The laimosphere is actively impacted by the unique adaptations that each plants employs in response to their environments, so the content of the microbial community that makes up the laimosphere is custom-tailored by each plant's individual traits and needs. These unique microenvironments vary in microbial diversity and function, and are therefore crucial for understanding how plants cope with environmental conditions. For instance, microbial communities in the laimosphere are distinct from those in the phyllosphere (the plant's aerial surfaces), with specific taxa adapted to the soil's unique moisture and nutrient availability. Different plants support different types of microbes in their laimospheres. This means that the specific conditions each plant creates (like moisture levels and nutrient availability) attract certain microbes that are best suited to those conditions.

The microbes in the laimosphere play important roles, such as helping the plant absorb nutrients and protect against stressors like drought or salinity. This interaction between the plants and their microbial companions in the laimosphere helps the whole ecosystem function better, making it possible for plants to thrive in challenging environments.

==Sources==
- Atkinson, T. G., et al. 1974. Root rot reaction in wheat resistance not mediated by rhizosphere or laimosphere antagonists. Phytopathology 64:97-101.
- Baker, K.F. 1957. The U.C. system for producing healthy container-grown plants. Univ.Calif. Agr. Exp. Sta. Service Manual 23.
- Hakobyan, A., Velte, S., Sickel, W. et al. 2023. Tillandsia landbeckii phyllosphere and laimosphere as refugia for bacterial life in a hyperarid desert environment. Microbiome 11:246.

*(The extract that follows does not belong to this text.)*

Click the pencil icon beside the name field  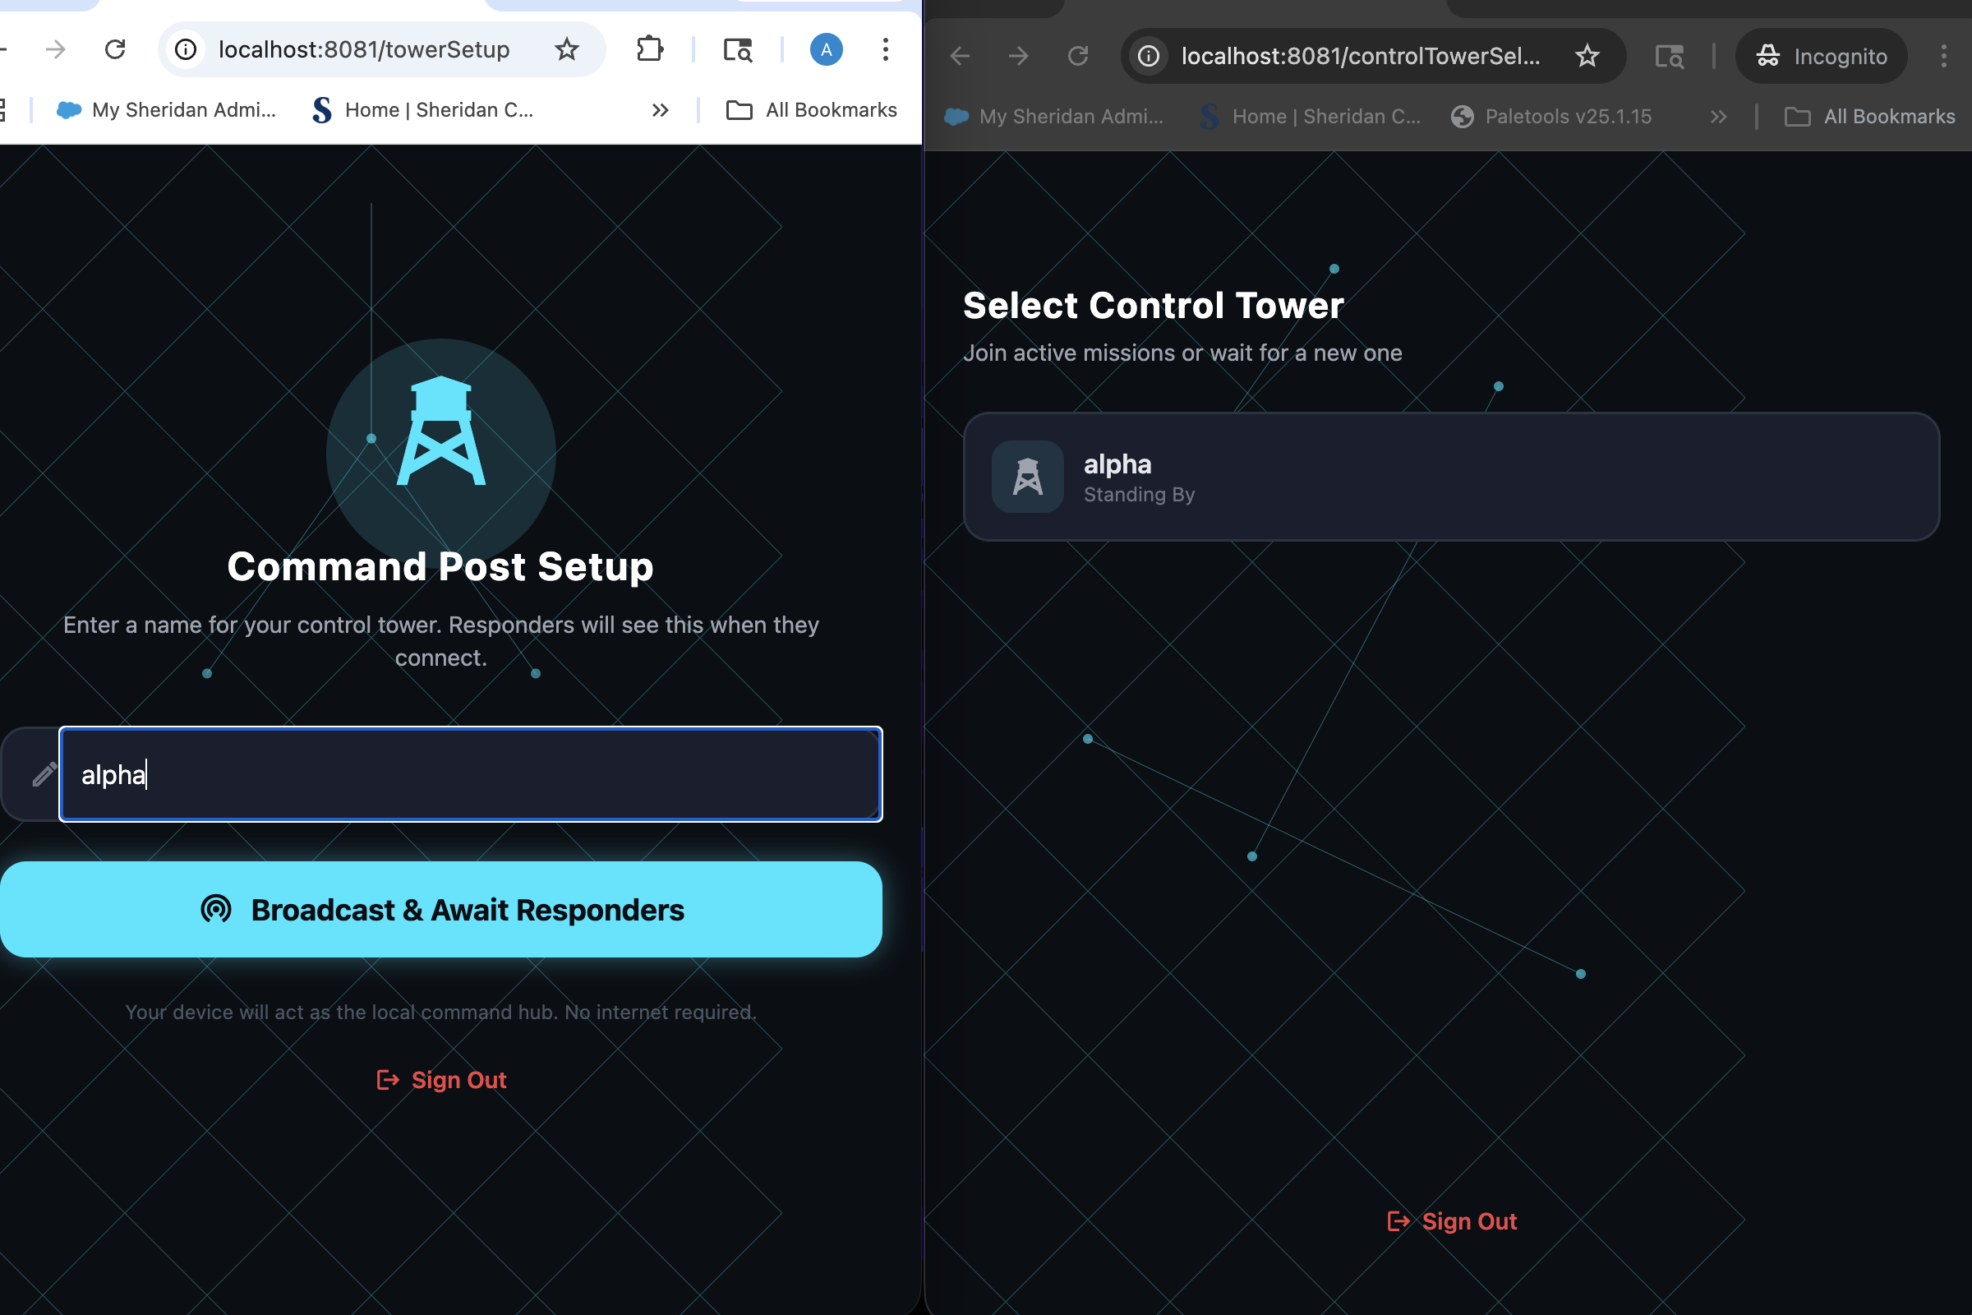44,774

- Hancock, J. G. 1977. Soluble metabolites in intercellular regions of squash hypocotyl tissues: implications for exudation. Plant and Soil 47:103-112.
- Johnson, L. F., and N. G. Bartley. 1981. Cotton laimosphere populations of microorganisms and their antibiotic effect on Pythium ultimum. Phytopathology 71:884-981.
- Kasuya, M., et al. 2006. Induction of soil suppressiveness against Rhizoctonia solani by incorporation of dried plant residues into soil. Phytopathology 96: 1372-1379.
- Magyarosy, A. C. 1973. Effect of squash mosaic virus infection on microbial populations around the hypocotyl and chloroplast structure and function. Ph.D. Dissertation, Univ. Calif., Berkeley.
- Magyarosy, A., and J. G. Hancock. 1972. Microbial population of the laimosphere of squash (Cucurbita maxima) Plant and Soil 37:187-190.
- Magyarosy, A. C., and J. G. Hancock. 1974. Association of virus-induced changes in laimosphere microflora and hypocotyl exudation with protection to Fusarium stem rot. Phytopathology 64:994-1000.
- Martirosyan, V., Steinberger, Y. 2014. Microbial functional diversity in the phyllosphere and laimosphere of different desert plants. Journal of Arid Environments, 107:26-33.
- Martirosyan, V., Unc, A., Miller, G. et al. 2016. Desert Perennial Shrubs Shape the Microbial-Community Miscellany in Laimosphere and Phyllosphere Space. Microbial Ecology 72, 659–668.